→ **PENGGALAN DOKUMEN**:

╔══

Ada satu yang saya sudah kirim kuliah di Manado. Dia dari Mandobo. Dia aktif di misdinar, setiap saat dia ada di pastoran. Ada lagi, anak sekolahnya sudah bagus, tapi kedapatan dia main hape, dan dikeluarkan.”

Secara realita jumlah imam pribumi Papua Selatan di Keuskupan Agung Merauke baru 10 orang. Ini terjadi karena kurangnya pembinaan dan tidak adanya seminari. Setiap keuskupan harus punya seminari menengah. Tapi dalam sekian waktu yang cukup lama, Keuskupan Agung Merauke tidak punya seminari menengah.

Dan baru mulai diusahakan pada masa Uskup Mgr. Nicolaus Adi Saputra, dengan adanya Pastor Bonus. Sekolahnya baru dimulai dan peminatnya kurang karena kurangnya sosialisasi, dan kurangnya promosi-promosi panggilan. “Itu yang membuat sampai imam kita kurang”, ujar Vikjen KAMe, Pastor Hendrikus Kariwop MSC.

╚══

→ **CATATAN HASIL EKSTRAKSI**:
╔══

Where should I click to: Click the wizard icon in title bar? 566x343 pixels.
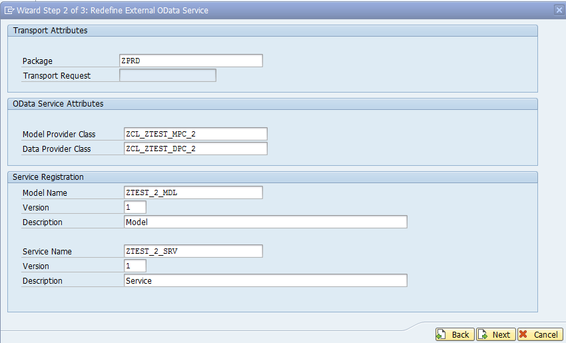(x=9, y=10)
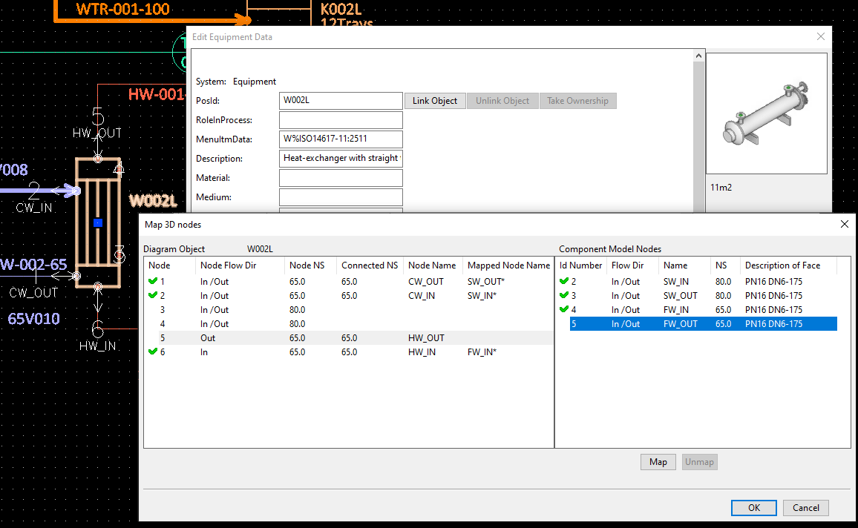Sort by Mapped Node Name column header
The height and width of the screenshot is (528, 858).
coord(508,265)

╚══
╔══

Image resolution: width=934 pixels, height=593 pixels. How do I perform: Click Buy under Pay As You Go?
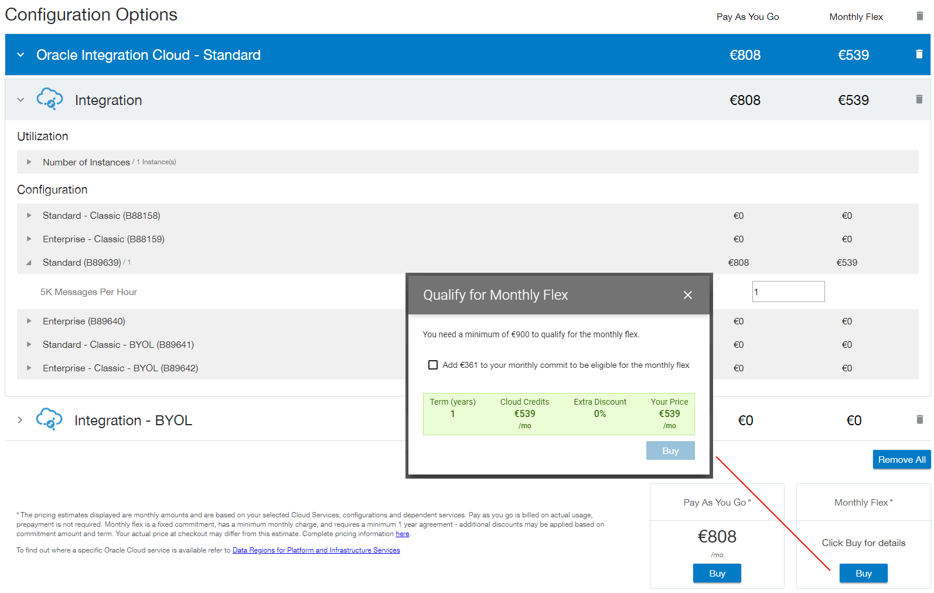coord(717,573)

╚══

→ **TUJUAN LATIHAN**:
Salin dengan tepat bagian teks tentang imam pribumi di Keuskupan Agung Merauke, mulai dari "Secara realita jumlah" sampai dengan "tidak punya seminari menengah.".

→ **JAWABAN TUGAS**:
Secara realita jumlah imam pribumi Papua Selatan di Keuskupan Agung Merauke baru 10 orang. Ini terjadi karena kurangnya pembinaan dan tidak adanya seminari. Setiap keuskupan harus punya seminari menengah. Tapi dalam sekian waktu yang cukup lama, Keuskupan Agung Merauke tidak punya seminari menengah.